The subjects sat in a chair and watched a silent movie on a screen placed 2 m in front of them, and were instructed to ignore all stimuli throughout the experiment. Magnetic signals were recorded using a 306-channel whole-head type MEG system (Vector-view, ELEKTA Neuromag, Helsinki, Finland), which comprised 102 identical triple sensor elements. Each sensor element consisted of two orthogonal planar gradiometers and one magnetometer coupled to a multi-superconducting quantum interference device, and thus provided three independent measurements of the magnetic fields. In the present study, we analyzed MEG signals recorded from 204 planar-type gradiometers, which were sufficiently powerful to detect the largest signal just over local cerebral sources. Signals were recorded with a bandpass filter of 0.1–330 Hz and digitized at 1000 Hz. Analyses were conducted from 100 ms before, to 400 ms after, the onset of the stimulus. Epochs with MEG signals larger than 2.7 pT/cm were excluded from averaging. The waveform was digitally filtered with a bandpass filter of 1.0–100 Hz.

Analysis

We performed single dipole analysis using the brain electric source analysis (BESA) software package (GmbH, Grafefling, Germany) for the main component peaking at approximately 120 ms (N100m), as previously described24. First, all five conditions were added for L and R. The equivalent current dipole for N100m was estimated in the auditory cortex of each hemisphere. The two-dipole model was then applied to waveforms for all conditions, and obtained source strength waveforms were used to measure the amplitude and latency of the cortical response. The latency at the point of maximum amplitude within the range of 90 to 150 ms was defined as the peak latency of N100m. The peak amplitude was defined as the difference between the peak of N100m and the polarity-reversed earlier peak at around 60 ms. This procedure minimizes problems due to a baseline shift26. The amplitude and latency were compared among conditions using three-way ANOVA with Sound (L and R), Hemisphere, and Event (1D, 2D, 3D, 1S, and 2S) as variables. When there was a significant difference, the amplitude and latency were compared between pairs using paired t-tests with the Bonferroni correction. In order to obtain event-specific cortical activity, the source strength waveform for 1S was subtracted from those for other events. The amplitude and latency for N100m of the subtracted waveforms were compared among the three D events by three-way ANOVA (Sound x Hemisphere x Event).
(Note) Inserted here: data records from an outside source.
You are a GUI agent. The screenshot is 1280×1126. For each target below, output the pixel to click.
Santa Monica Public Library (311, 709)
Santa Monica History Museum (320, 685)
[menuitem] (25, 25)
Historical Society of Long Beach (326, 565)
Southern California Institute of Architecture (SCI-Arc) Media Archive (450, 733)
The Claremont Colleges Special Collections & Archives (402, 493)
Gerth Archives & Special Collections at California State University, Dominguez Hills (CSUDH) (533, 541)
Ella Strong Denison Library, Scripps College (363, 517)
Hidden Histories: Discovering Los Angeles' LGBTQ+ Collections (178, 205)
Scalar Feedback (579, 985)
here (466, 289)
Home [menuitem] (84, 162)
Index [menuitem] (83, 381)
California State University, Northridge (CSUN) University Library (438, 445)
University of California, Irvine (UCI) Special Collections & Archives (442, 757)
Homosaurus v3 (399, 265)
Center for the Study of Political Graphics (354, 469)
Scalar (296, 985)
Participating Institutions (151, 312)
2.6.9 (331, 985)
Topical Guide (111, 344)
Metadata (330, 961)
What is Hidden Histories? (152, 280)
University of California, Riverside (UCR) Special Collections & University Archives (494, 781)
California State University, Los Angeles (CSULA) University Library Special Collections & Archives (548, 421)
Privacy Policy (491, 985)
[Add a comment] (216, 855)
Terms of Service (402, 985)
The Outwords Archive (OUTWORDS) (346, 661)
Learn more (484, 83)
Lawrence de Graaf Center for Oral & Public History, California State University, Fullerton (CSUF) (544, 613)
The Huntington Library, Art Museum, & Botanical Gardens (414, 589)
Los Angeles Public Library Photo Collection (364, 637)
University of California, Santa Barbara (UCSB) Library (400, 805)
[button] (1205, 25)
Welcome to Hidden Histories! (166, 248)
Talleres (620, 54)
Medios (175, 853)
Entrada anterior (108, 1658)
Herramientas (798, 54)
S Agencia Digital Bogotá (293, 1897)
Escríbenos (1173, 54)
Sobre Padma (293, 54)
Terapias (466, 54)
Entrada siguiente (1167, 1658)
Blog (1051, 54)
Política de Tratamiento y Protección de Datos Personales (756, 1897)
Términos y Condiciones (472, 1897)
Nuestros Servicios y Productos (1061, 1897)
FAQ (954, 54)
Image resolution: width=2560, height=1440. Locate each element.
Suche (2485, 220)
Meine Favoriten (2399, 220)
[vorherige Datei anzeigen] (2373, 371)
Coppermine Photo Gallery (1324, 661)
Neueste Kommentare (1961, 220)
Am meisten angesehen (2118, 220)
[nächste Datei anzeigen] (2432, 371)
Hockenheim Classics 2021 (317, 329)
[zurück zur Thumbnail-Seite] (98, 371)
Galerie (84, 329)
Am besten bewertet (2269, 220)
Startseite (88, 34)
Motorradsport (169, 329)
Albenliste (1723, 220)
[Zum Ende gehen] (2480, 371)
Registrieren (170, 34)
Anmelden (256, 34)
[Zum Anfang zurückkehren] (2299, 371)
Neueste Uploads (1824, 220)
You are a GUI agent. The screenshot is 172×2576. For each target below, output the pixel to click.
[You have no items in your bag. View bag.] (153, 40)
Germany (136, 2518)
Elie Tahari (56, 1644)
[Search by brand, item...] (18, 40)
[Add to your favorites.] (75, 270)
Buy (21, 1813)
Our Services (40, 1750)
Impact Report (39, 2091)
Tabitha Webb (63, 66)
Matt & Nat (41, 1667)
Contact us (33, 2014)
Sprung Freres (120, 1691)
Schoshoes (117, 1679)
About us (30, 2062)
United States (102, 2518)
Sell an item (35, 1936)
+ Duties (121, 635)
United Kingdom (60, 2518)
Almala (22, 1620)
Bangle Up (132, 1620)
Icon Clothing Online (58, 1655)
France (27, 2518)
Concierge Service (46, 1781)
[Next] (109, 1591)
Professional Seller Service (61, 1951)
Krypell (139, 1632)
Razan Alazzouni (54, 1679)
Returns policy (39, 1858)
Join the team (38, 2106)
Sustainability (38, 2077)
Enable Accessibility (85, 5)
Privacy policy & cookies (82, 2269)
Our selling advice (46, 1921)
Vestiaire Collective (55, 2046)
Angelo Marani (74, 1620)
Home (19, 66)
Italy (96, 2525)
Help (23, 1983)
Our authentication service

Experiments 2 and 3 were each conducted using seven subjects, in order to clarify whether a new auditory event suppresses preceding storage and to estimate the lifetime of the auditory storage under the present paradigm, respectively. The procedures of the two experiments were similar to those for the main experiment, but the sound sequence was slightly different. The methods and results are described in detail in supplementary documents (Experiment 2 and Experiment 3).